** DATASET CONTENT **
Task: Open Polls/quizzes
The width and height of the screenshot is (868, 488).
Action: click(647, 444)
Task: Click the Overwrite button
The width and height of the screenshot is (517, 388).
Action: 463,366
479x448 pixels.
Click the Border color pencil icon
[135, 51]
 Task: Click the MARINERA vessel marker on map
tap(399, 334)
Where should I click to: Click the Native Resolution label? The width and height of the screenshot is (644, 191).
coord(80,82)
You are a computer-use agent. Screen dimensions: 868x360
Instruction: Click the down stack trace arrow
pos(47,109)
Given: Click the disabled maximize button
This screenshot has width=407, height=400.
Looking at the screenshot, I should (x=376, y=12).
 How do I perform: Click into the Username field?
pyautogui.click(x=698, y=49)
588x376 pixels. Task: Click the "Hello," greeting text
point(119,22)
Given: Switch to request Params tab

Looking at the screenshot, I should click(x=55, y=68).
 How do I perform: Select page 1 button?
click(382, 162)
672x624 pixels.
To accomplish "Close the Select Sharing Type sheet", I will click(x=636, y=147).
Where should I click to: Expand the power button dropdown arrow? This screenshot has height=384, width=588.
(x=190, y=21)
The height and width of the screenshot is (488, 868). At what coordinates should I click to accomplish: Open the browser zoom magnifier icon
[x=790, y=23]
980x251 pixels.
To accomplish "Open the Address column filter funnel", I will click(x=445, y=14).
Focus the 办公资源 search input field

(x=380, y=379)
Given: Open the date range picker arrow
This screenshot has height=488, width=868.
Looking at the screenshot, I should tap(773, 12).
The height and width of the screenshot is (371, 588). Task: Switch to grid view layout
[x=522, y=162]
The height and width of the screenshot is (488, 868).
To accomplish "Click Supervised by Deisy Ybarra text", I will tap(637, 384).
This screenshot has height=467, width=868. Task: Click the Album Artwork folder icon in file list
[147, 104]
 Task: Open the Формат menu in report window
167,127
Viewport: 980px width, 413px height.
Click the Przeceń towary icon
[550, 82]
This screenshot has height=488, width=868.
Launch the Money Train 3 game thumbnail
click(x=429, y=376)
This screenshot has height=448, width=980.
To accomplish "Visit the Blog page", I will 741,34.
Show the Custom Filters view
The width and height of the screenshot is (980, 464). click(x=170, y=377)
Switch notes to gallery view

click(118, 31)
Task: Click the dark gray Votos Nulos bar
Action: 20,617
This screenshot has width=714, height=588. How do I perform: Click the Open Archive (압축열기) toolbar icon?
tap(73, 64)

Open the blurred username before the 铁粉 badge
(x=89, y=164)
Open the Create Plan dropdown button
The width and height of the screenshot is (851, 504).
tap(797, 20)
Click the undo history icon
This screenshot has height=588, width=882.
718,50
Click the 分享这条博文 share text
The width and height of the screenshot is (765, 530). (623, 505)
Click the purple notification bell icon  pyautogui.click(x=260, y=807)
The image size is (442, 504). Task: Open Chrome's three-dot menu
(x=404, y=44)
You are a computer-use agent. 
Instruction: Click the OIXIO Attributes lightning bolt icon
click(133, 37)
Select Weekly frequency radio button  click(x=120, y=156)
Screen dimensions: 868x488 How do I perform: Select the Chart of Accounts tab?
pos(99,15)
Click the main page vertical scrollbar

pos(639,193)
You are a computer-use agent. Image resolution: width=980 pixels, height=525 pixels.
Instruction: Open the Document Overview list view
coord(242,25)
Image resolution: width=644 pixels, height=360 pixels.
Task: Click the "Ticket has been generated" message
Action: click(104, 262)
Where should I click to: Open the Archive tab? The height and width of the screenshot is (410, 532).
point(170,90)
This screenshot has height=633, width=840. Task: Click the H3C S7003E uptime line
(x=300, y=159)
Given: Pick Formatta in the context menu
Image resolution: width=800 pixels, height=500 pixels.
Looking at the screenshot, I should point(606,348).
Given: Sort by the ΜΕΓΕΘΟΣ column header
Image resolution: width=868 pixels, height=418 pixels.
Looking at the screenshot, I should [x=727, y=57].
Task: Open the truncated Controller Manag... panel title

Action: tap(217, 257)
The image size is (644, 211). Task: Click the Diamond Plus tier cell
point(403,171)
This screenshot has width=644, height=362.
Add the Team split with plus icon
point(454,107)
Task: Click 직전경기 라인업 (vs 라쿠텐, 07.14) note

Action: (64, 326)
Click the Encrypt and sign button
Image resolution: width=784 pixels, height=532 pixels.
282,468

** TASK STATEMENT **
Your task is to copy every line in the entries that holds the string "computer".

** ANSWER TO THIS TASK **
You are a computer-use agent. Screen dimensions: 868x360
You are a computer-use agent. 
You are a computer-use agent. Image resolution: width=980 pixels, height=525 pixels.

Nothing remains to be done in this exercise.